15. Eiseres heeft een beroep gedaan op het tussentijdse tarief voor 2010. Dit leidt - uitgaand van de koerslijstwaarde van € 34.011 - tot een verschuldigd bedrag aan BPM van € 8.902. Verweerder heeft de juistheid van deze berekening niet betwist, maar heeft zich op het standpunt gesteld dat niet eerst in de beroepsfase een beroep op een tussentijds tarief kan worden gedaan. Daarbij heeft hij verwezen naar artikel 10, zevende lid, van de Wet op de belasting van personenauto’s en motorrijwielen 1992 (hierna: Wet BPM). Dat artikellid bepaalt, voor zover van belang, dat bij de aangifte een opgaaf wordt gedaan van de gegevens die bij de aangifte zijn gebruikt voor het vaststellen van de afschrijving bedoeld in het tweede lid. Gegevens die niet bij de aangifte zijn gebruikt voor het vaststellen van de afschrijving, en evenmin op verzoek van de inspecteur zijn toegevoegd, kunnen door degene die gehouden is de belasting op aangifte te voldoen niet op een later tijdstip alsnog worden gebruikt om de bij de aangifte toegepaste afschrijving te wijzigen. Voorts is al sinds de uitspraak van het Gerechtshof Leeuwarden van 21 februari 2012, ECLI: NL:GHLEE:2012:LJN BV7735, bekend dat een beroep mag worden gedaan op een tussentijds tarief, aldus verweerder.

16. Nog daargelaten dat de onderhavige aangifte dateert van voor de uitspraak van het Gerechtshof Leeuwarden, acht de rechtbank de uitleg van verweerder van artikel 10, zevende lid, van de Wet BPM onjuist. Voor een beroep op een gunstiger tussentijds tarief zijn geen andere gegevens nodig dan bij de aangifte reeds bekend zijn, te weten de netto catalogusprijs, de CO2-uitstoot, de brandstof, het energielabel en de aanwezigheid van een roetfilter. De toepassing van het tarief betreft slechts wetstoepassing. Een beroep op een ander tarief behelst niet meer dan een verzoek de wet van een ander jaar toe te passen, en vergt geen andere gegevens dan voorhanden zijn. De stelling van verweerder wordt dan ook gepasseerd en het beroep op het tussentijdse tarief gehonoreerd.

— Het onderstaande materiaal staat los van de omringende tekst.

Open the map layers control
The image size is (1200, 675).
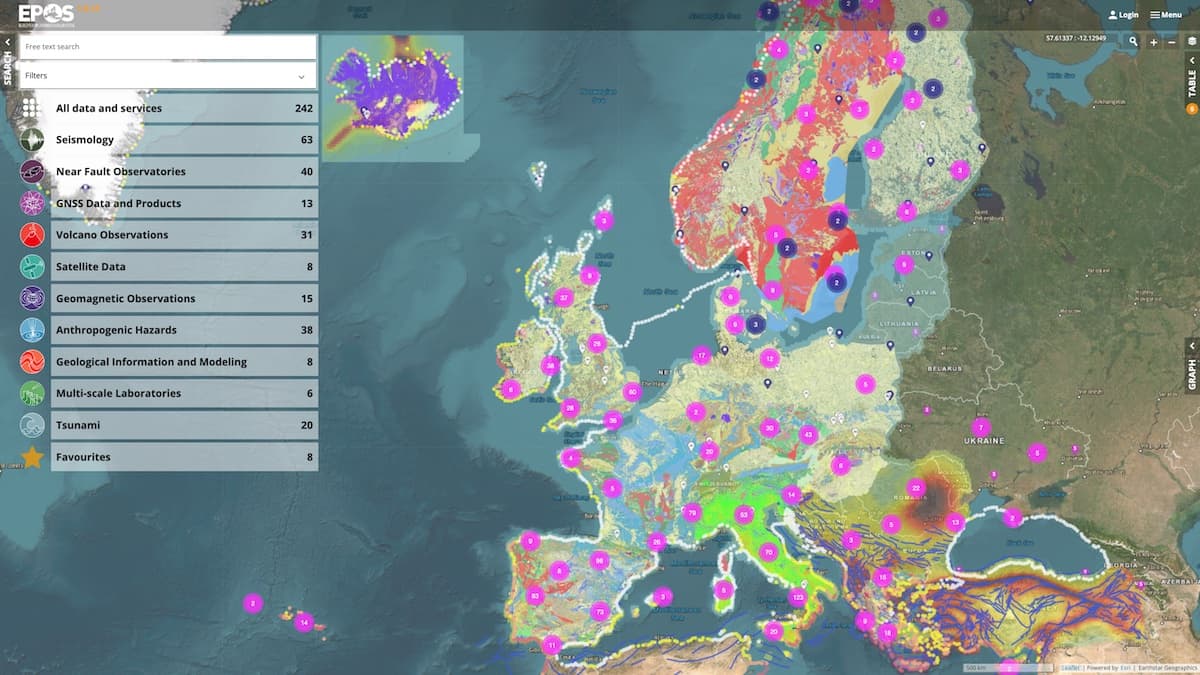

17. Partijen zijn het er bij wijze van compromis voorts over eens dat in zaken waarin verweerder de datum van eerste toelating en de datum deel 1A aan elkaar gelijk heeft gesteld, de verschuldigde BPM met 5% kan worden verminderd. Gelet op het feit dat de verschuldigde belasting op basis van de overgelegde koerslijst € 8.902 bedraagt, stelt de rechtbank de verschuldigde BPM vast op € 8.456.

Schadevergoeding op grond van geleden renteverlies

18. Tussen partijen is niet in geschil dat een gedeelte van de betaalde belasting in strijd met het Unierecht is geheven. Eiseres heeft daarom recht op een passende vergoeding voor het verlies dat hij als gevolg van de onverschuldigde betaling van belasting heeft geleden.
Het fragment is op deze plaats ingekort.